## What is being asked
Give back each line below verbatim.

[Dataset excerpts]
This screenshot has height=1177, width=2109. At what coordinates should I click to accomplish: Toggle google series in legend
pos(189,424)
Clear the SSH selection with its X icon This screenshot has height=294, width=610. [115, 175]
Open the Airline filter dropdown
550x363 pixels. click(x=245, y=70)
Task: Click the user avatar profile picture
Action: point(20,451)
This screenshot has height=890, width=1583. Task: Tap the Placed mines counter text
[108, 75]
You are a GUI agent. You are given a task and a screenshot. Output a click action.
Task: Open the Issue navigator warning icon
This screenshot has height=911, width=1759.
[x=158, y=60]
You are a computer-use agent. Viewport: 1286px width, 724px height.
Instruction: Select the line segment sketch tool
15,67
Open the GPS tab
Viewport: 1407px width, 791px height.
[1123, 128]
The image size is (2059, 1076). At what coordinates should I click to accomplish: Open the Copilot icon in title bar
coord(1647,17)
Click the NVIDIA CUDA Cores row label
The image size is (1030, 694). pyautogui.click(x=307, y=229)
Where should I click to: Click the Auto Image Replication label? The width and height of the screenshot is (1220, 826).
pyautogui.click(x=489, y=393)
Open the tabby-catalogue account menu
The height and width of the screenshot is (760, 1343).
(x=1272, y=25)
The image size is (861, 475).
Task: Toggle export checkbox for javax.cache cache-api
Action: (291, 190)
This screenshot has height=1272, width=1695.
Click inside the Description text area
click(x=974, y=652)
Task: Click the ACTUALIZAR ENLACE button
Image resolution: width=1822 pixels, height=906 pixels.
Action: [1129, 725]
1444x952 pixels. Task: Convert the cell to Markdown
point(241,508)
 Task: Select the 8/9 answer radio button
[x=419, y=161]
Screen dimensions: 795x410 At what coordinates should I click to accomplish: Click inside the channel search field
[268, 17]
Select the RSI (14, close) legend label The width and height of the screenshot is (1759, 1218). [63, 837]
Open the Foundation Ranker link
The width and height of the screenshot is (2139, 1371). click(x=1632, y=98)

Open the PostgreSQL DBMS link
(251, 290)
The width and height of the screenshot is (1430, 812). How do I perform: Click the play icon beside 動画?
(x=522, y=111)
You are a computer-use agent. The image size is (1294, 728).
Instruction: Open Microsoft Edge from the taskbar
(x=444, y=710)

## Your solution
This screenshot has height=1177, width=2109. At what coordinates should I click to accomplish: Toggle google series in legend
pos(189,424)
Clear the SSH selection with its X icon This screenshot has height=294, width=610. [115, 175]
Open the Airline filter dropdown
550x363 pixels. click(x=245, y=70)
Task: Click the user avatar profile picture
Action: point(20,451)
This screenshot has height=890, width=1583. Task: Tap the Placed mines counter text
[108, 75]
You are a GUI agent. You are given a task and a screenshot. Output a click action.
Task: Open the Issue navigator warning icon
This screenshot has height=911, width=1759.
[x=158, y=60]
You are a computer-use agent. Viewport: 1286px width, 724px height.
Instruction: Select the line segment sketch tool
15,67
Open the GPS tab
Viewport: 1407px width, 791px height.
[1123, 128]
The image size is (2059, 1076). At what coordinates should I click to accomplish: Open the Copilot icon in title bar
coord(1647,17)
Click the NVIDIA CUDA Cores row label
The image size is (1030, 694). pyautogui.click(x=307, y=229)
Where should I click to: Click the Auto Image Replication label? The width and height of the screenshot is (1220, 826).
pyautogui.click(x=489, y=393)
Open the tabby-catalogue account menu
The height and width of the screenshot is (760, 1343).
(x=1272, y=25)
The image size is (861, 475).
Task: Toggle export checkbox for javax.cache cache-api
Action: (291, 190)
This screenshot has height=1272, width=1695.
Click inside the Description text area
click(x=974, y=652)
Task: Click the ACTUALIZAR ENLACE button
Image resolution: width=1822 pixels, height=906 pixels.
Action: [1129, 725]
1444x952 pixels. Task: Convert the cell to Markdown
point(241,508)
 Task: Select the 8/9 answer radio button
[x=419, y=161]
Screen dimensions: 795x410 At what coordinates should I click to accomplish: Click inside the channel search field
[268, 17]
Select the RSI (14, close) legend label The width and height of the screenshot is (1759, 1218). [63, 837]
Open the Foundation Ranker link
The width and height of the screenshot is (2139, 1371). click(x=1632, y=98)

Open the PostgreSQL DBMS link
(251, 290)
The width and height of the screenshot is (1430, 812). How do I perform: Click the play icon beside 動画?
(x=522, y=111)
You are a computer-use agent. The image size is (1294, 728).
Instruction: Open Microsoft Edge from the taskbar
(x=444, y=710)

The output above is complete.